Savoir et comprendre

Recherche : En quête d'une meilleure finesse prédictive

13/12/2012

Seul un logiciel validé sera utilisable pour une expertise reconnue en cas de pollution radioactive. C’est pourquoi les radioécologistes n’ont de cesse d’affiner et de compléter leurs modèles hydrodynamiques.

 

Certains programmes de recherche visent à affiner des modèles de dispersion des radionucléides. D’autres étudient une question précise, comme la mobilité des radionucléides dans les sédiments. Tous affichent le même objectif : ajouter sa pierre à l’édifice, qui permettra, à partir d’un rejet chronique ou accidentel connu, d’évaluer une dose et donc un impact écologique et sanitaire.

 

 

Affiner les modèles

 

Le programme Disver (pour « dispersion verticale ») est une illustration des recherches menées. « Nous travaillons sur la dispersion des radionucléides dans la Manche et la mer du Nord juste après un rejet. Le trajet de ces éléments sur le long terme est déjà bien connu », explique Pascal Bailly du Bois, responsable du programme au laboratoire de radioécologie de Cherbourg-Octeville (Manche) de l’IRSN.

 

Des campagnes de prélèvement ont été réalisées, avec le recueil d’échantillons toutes les 30 secondes sur dix hauteurs d’eau, soit 1 200 échantillons à l’heure. « Cela nous permettra de connaître la dispersion des radionucléides dans les trois dimensions de l’espace : non seulement horizontalement mais aussi en tenant compte de la profondeur de la mer. »

 

Des modèles de simulation de la dispersion sont développés par l’Institut français de recherche pour l’exploitation de la mer (Ifremer). Une fois validés par les mesures de radionucléides, ils pourront servir, en cas de rejet accidentel, à prédire le trajet des radionucléides ou, à l’inverse, à localiser la source d’une pollution. « Nous travaillons également à faciliter l’utilisation de ces modèles par tout opérateur du centre technique de crise de l’Institut », poursuit le chercheur.

 

Aider à la prise de décision

 

Autre exemple, le programme Clara 2 qui vient de s’achever, auquel a contribué Hervé Thébault, océanographe du laboratoire de La Seyne-sur-Mer (Var) de l’IRSN. « Clara est un outil de gestion des conséquences d’un accident majeur de navire transportant des matières dangereuses. Il est destiné aux autorités pour anticiper les mouvements de polluants et mesurer leurs conséquences pour l’homme et l’environnement sur la côte. » 

 

Les partenaires sont nombreux : l’École des mines d’Alès (Gard), le Centre de documentation de recherche et d’expérimentations sur les pollutions accidentelles des eaux (Cedre), l’Institut national de l’environnement industriel et des risques (Ineris), Météo France, EADS, l’université de Marseille (Bouches-du-Rhône)… « L’Ifremer a modélisé la dispersion de 70 substances dangereuses fréquemment transportées en Méditerranée, comme le méthacrylate de méthyle utilisé pour la production de matière plastique, le xylène – un solvant issu du pétrole – ou encore le styrène, qui sert à fabriquer le polystyrène. » 

 

Ce travail de deux années a permis de dresser une carte des zones sensibles, incluant les zones de baignade, de pêche et les zones écologiques remarquables, attribuant à chacune un code couleur (bleu, vert, jaune, orange, rouge) reflétant sa fragilité. Elle aidera à la prise de décision en cas d’accident majeur, comme celle de remorquer un bateau naufragé hors d’une zone sensible. Cette base de données a d’ailleurs été demandée par le préfet de la zone de défense et de sécurité Sud.

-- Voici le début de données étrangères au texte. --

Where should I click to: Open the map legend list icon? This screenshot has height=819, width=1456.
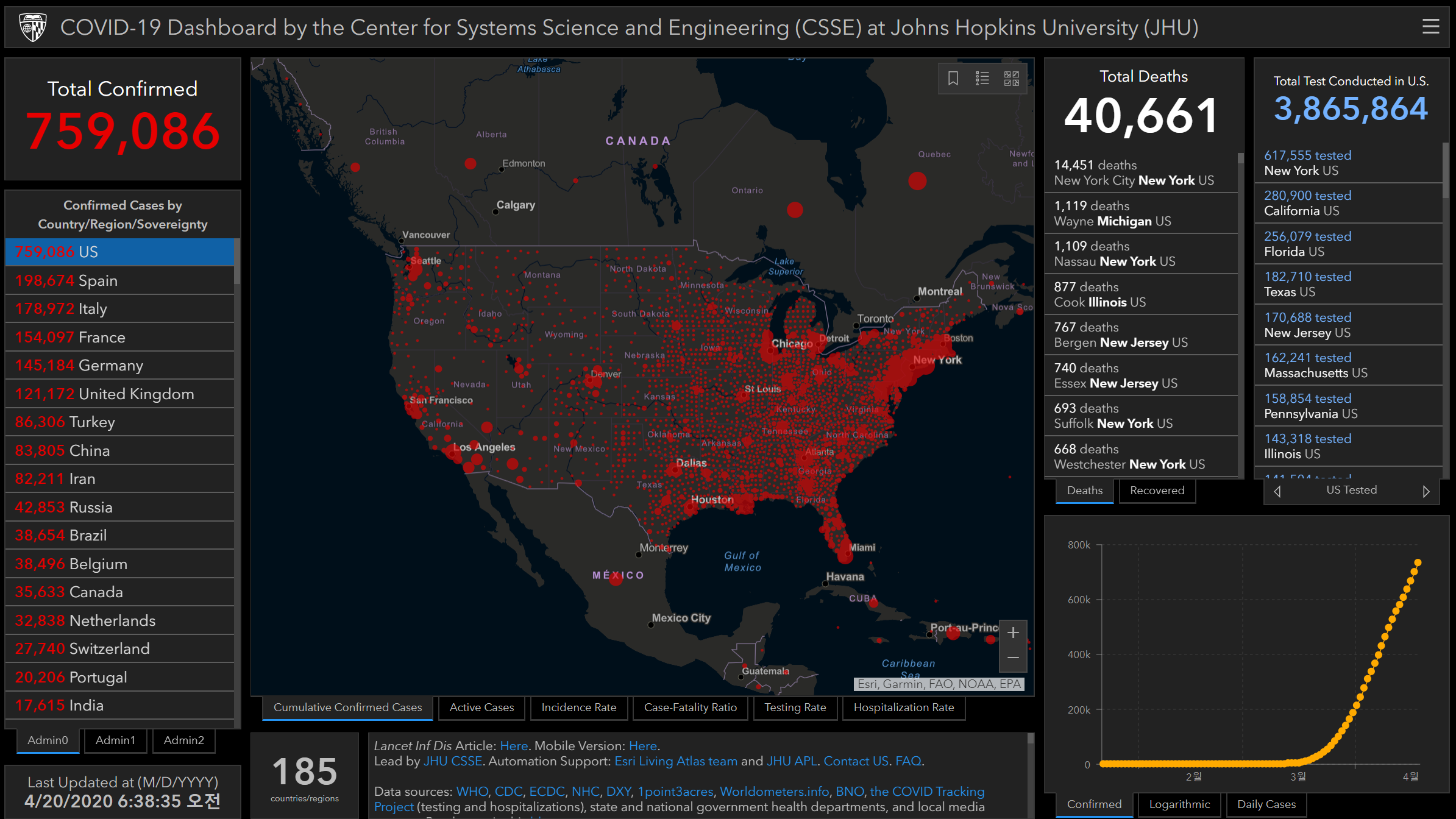tap(982, 78)
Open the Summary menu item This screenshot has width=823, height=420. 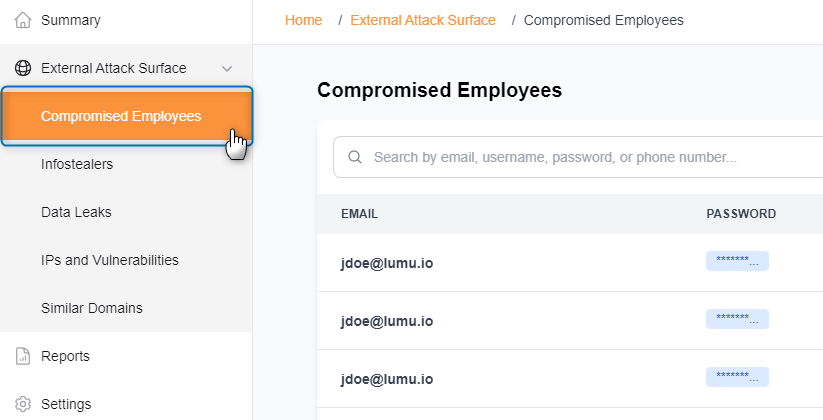coord(70,20)
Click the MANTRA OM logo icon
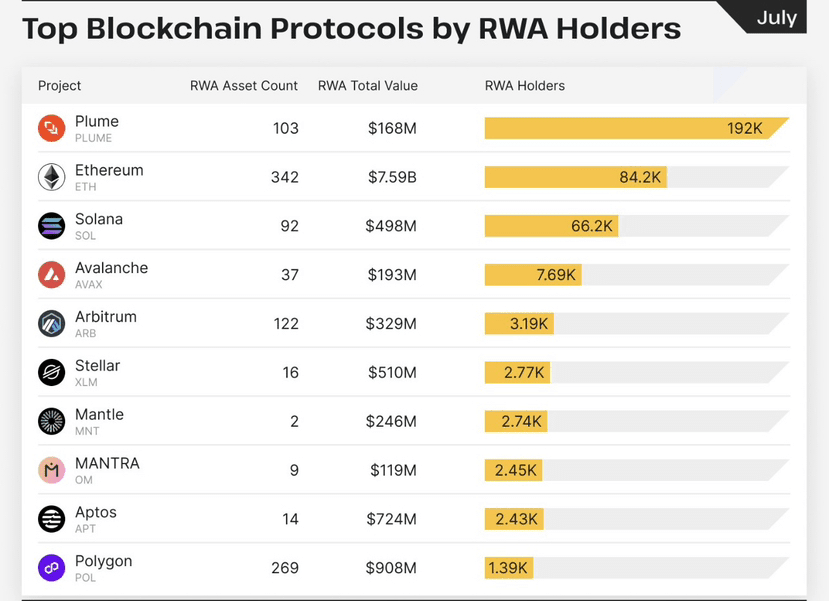Image resolution: width=829 pixels, height=601 pixels. [51, 470]
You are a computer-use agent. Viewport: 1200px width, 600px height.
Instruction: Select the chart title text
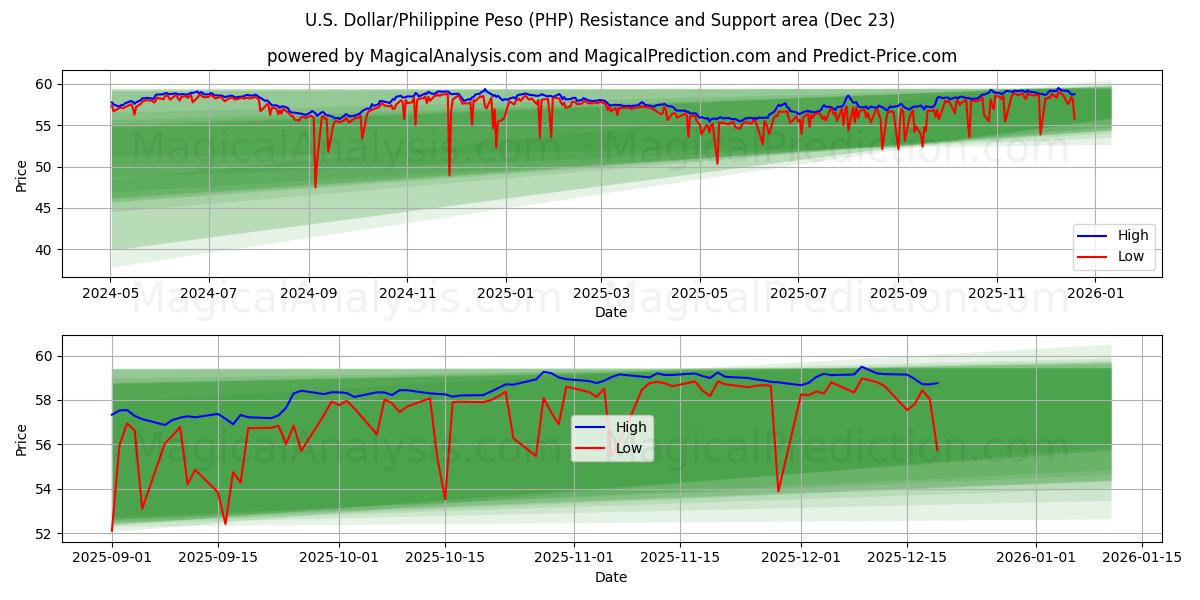tap(600, 20)
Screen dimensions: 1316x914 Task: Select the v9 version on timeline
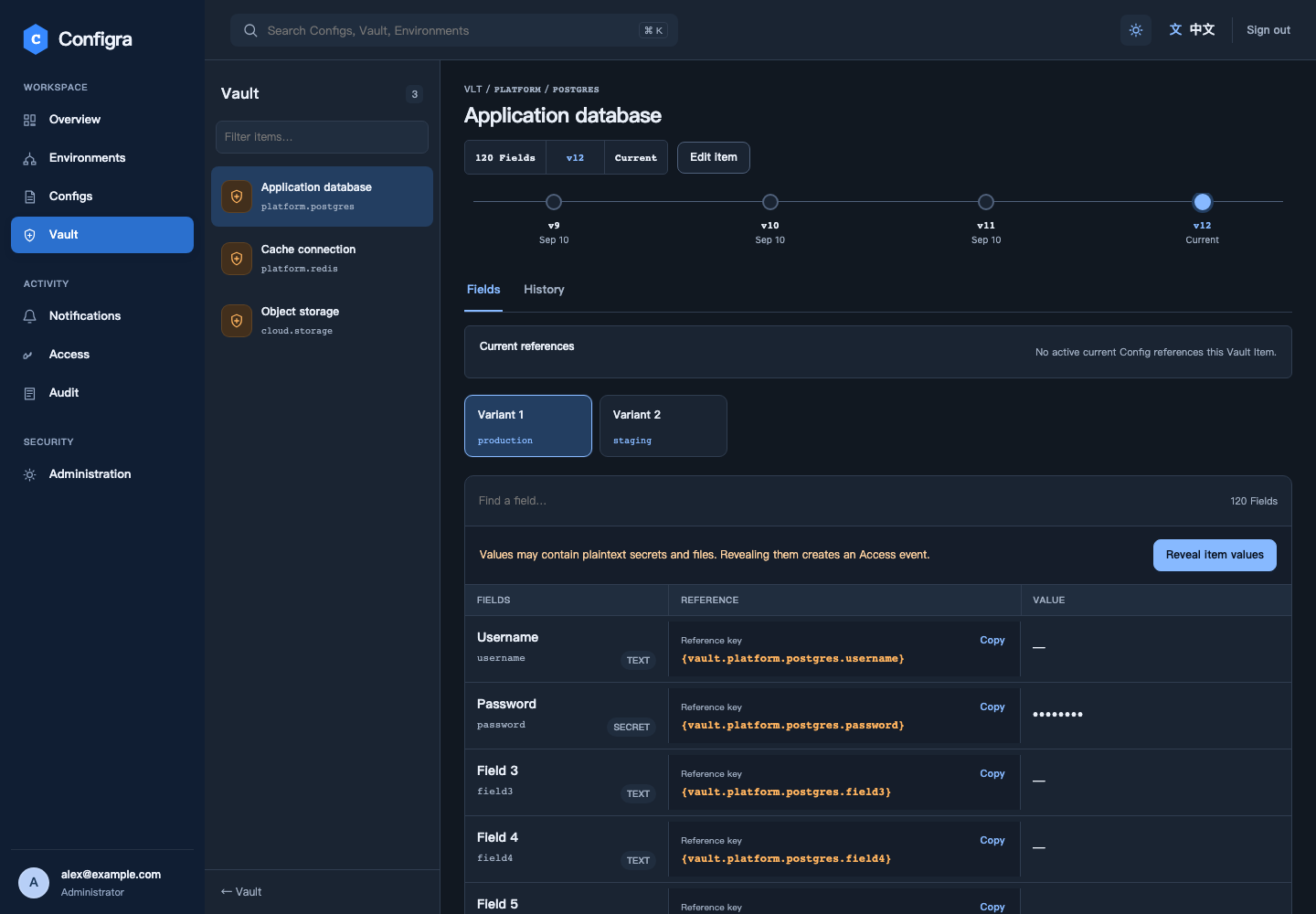554,202
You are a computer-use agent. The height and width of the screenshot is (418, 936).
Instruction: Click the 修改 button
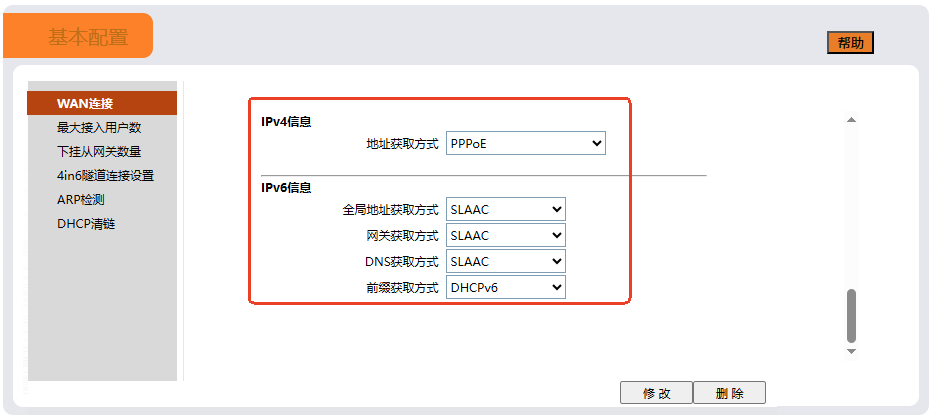point(656,393)
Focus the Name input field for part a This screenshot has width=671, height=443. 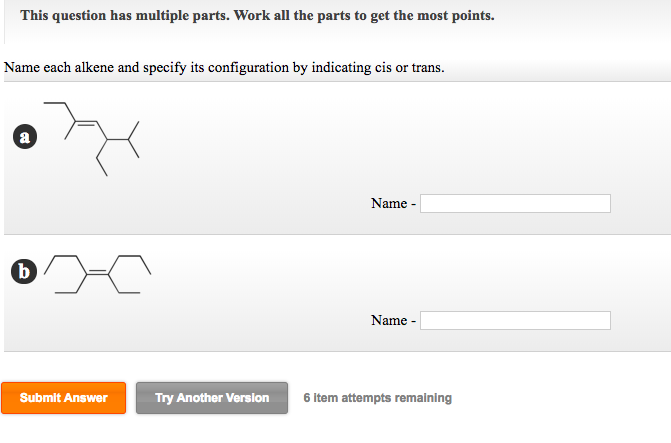tap(515, 203)
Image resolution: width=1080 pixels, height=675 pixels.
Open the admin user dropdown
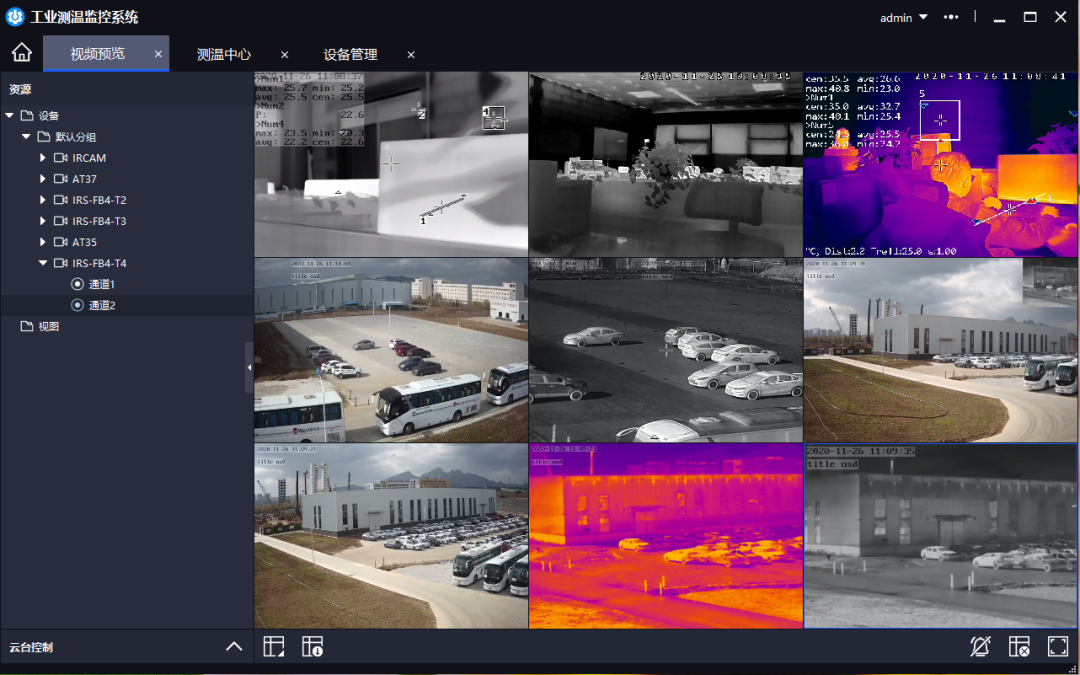[903, 17]
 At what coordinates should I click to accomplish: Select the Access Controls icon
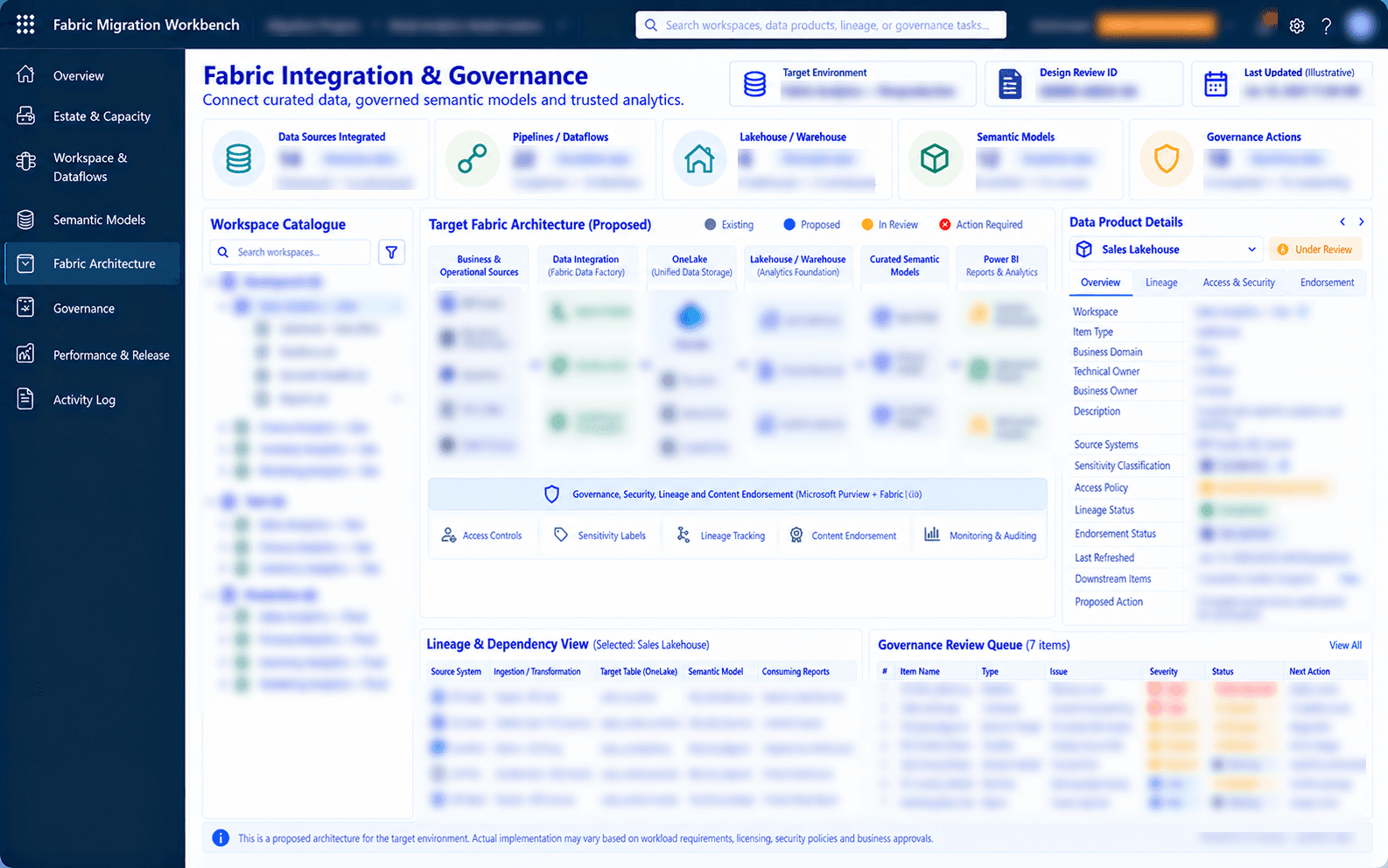point(449,535)
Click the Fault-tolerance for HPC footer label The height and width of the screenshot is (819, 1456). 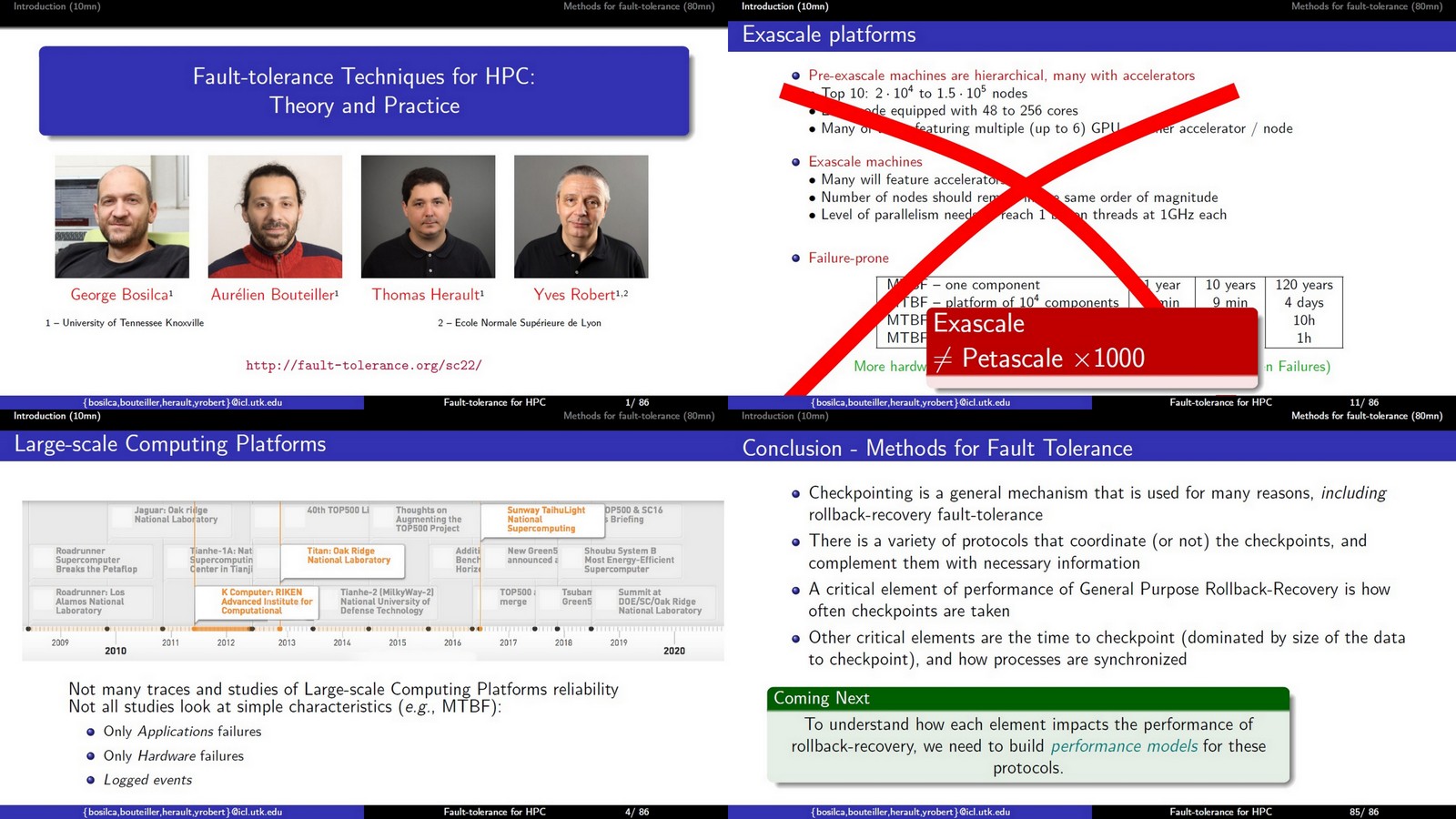tap(494, 402)
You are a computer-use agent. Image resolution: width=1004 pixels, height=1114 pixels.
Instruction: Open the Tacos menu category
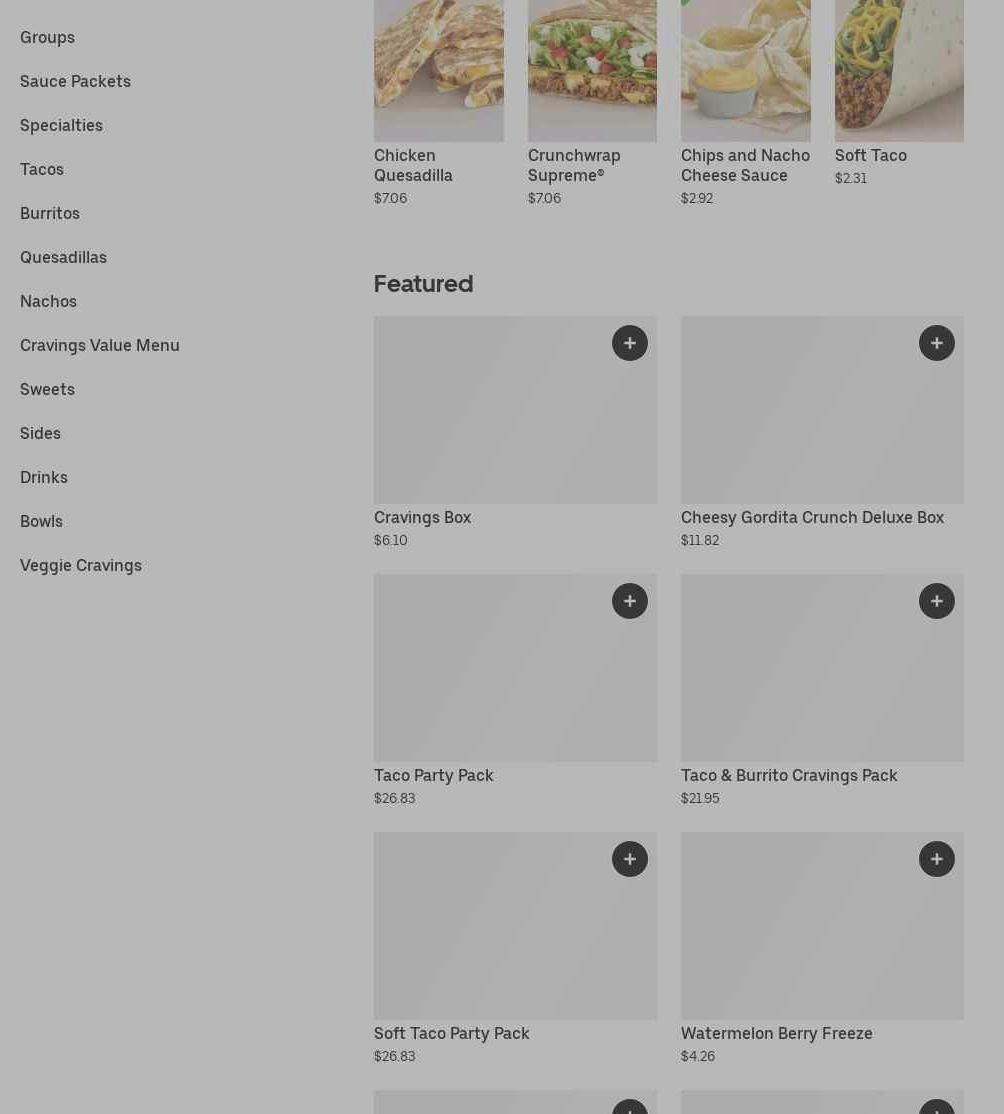[42, 169]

Les radioécologistes du laboratoire de La Seyne-sur-Mer essaient également d’anticiper en améliorant leurs connaissances de divers phénomènes. Par exemple, grâce au projet Extrema, ils étudient les conséquences d’épisodes climatiques extrêmes – plus fréquents ces dernières années – sur les courants et les sédiments des zones côtières.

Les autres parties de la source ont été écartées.